Tabula Rasa | Ramon John, Lara Misó Peinado, Polett Kasza

Tabula Rasa | © Regina Brocke
Ramon John, Lara Misó Peinado, Polett Kasza

Auch in dieser Choreographie überzeugen die Dichte und die ästhetische Form der tänzerischen Figuren. Ohne dass eine konkrete Geschichte hinter den Abläufen erkennbar wird, sind die Emotionen hinter den einzelnen Figuren unverkennbar und eindringlich umgesetzt. Auch hier obliegt es dem Zuschauer, seine eigenen Deutungen zu entwickeln. Tim Plegge liefert mit dieser Choreographie einen reinen Ausdruckstanz mit einem Minimum an Aufladung durch externe Elemente, von der Musik abgesehen. Doch die Darsteller liefern – abgesehen von ihrem überzeugenden technischen Können – eine eindringliche Darstellung von zwischenmenschlichen Befindlichkeiten ab, die das Publikum vom ersten bis zum letzten Moment in ihren Bann schlägt. Und ein abschließendes metaphorisches Rätsel gibt er den Zuschauern doch noch mit auf den Weg: wenn die letzten Tanzschritte ersterben und die Musik verklingt, öffnen sich eben die Gitter der Struktur, die sich am Anfang geschlossen haben. Oder schließen sie sich, nachdem sie sich zu Beginn geöffnet haben? Die Antwort darauf muss jeder Besucher selbst herausfinden.

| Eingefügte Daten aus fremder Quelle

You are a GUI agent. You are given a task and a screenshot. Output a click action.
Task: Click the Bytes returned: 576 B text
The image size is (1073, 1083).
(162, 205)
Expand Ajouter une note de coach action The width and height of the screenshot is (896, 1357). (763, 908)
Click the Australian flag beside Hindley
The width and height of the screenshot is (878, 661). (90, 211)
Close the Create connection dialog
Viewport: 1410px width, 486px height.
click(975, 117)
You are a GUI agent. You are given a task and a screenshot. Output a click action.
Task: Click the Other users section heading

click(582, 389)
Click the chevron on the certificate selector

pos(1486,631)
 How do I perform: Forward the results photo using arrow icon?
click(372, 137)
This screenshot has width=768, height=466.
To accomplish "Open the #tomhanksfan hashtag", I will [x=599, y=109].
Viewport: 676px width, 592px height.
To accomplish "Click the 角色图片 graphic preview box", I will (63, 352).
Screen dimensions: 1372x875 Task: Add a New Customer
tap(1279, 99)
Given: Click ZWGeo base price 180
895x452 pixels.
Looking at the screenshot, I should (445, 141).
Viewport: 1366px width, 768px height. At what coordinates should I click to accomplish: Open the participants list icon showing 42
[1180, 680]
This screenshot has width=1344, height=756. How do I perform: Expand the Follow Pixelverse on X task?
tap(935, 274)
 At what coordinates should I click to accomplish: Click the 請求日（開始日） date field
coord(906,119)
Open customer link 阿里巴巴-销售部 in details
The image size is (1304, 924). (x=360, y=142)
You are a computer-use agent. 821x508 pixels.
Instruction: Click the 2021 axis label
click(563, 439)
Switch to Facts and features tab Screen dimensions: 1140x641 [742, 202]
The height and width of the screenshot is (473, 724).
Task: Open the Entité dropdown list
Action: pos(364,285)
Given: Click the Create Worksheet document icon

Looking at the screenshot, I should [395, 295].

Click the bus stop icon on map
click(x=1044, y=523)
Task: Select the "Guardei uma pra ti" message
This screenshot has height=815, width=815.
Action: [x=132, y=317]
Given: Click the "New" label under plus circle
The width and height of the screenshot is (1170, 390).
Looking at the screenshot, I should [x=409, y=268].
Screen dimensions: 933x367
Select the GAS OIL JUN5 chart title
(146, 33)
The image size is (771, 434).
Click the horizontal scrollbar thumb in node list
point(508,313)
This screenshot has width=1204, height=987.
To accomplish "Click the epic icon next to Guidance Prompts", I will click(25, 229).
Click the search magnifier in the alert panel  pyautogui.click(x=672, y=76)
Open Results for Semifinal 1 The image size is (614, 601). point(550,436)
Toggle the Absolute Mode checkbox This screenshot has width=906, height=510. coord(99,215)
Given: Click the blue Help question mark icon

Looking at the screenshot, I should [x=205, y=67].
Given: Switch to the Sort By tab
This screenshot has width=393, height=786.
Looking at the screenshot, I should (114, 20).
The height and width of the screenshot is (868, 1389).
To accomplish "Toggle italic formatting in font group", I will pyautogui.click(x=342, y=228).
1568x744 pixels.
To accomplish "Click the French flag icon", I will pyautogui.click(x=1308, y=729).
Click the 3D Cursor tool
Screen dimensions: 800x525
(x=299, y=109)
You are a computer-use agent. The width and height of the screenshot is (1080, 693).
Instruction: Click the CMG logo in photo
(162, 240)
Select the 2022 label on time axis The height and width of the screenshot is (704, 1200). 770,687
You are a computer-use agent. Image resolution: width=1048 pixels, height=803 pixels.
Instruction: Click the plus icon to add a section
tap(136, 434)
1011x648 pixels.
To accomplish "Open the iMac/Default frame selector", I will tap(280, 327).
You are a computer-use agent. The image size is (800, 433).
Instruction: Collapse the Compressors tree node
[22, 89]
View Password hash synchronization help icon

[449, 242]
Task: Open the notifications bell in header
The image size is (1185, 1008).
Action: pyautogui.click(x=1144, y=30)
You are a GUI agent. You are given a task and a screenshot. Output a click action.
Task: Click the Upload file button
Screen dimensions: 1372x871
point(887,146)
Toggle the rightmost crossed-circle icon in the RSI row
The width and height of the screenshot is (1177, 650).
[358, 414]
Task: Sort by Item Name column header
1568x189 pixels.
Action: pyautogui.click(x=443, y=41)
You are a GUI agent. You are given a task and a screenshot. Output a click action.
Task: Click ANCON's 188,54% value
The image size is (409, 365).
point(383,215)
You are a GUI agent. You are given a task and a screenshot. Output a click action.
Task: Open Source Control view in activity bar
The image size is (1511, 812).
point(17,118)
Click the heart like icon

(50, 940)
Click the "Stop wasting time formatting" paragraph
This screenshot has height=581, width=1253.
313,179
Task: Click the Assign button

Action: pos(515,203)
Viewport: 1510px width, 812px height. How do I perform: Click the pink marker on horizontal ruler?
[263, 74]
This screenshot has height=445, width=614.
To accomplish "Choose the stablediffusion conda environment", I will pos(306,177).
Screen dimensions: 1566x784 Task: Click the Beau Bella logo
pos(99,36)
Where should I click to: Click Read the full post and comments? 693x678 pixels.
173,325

Die dritte Choreographie, „Left Right Left Right“ von Alexander Ekman, war in genau dieser Ausprägung bereits Teil des Ballettabends „Aufwind“ vom Oktober 2014. Der damaligen Rezension ist nichts hinzuzufügen.

Das Publikum im ausverkauften Großen Haus war von diesem Tanzabend begeistert und spendete kräftigen Beifall.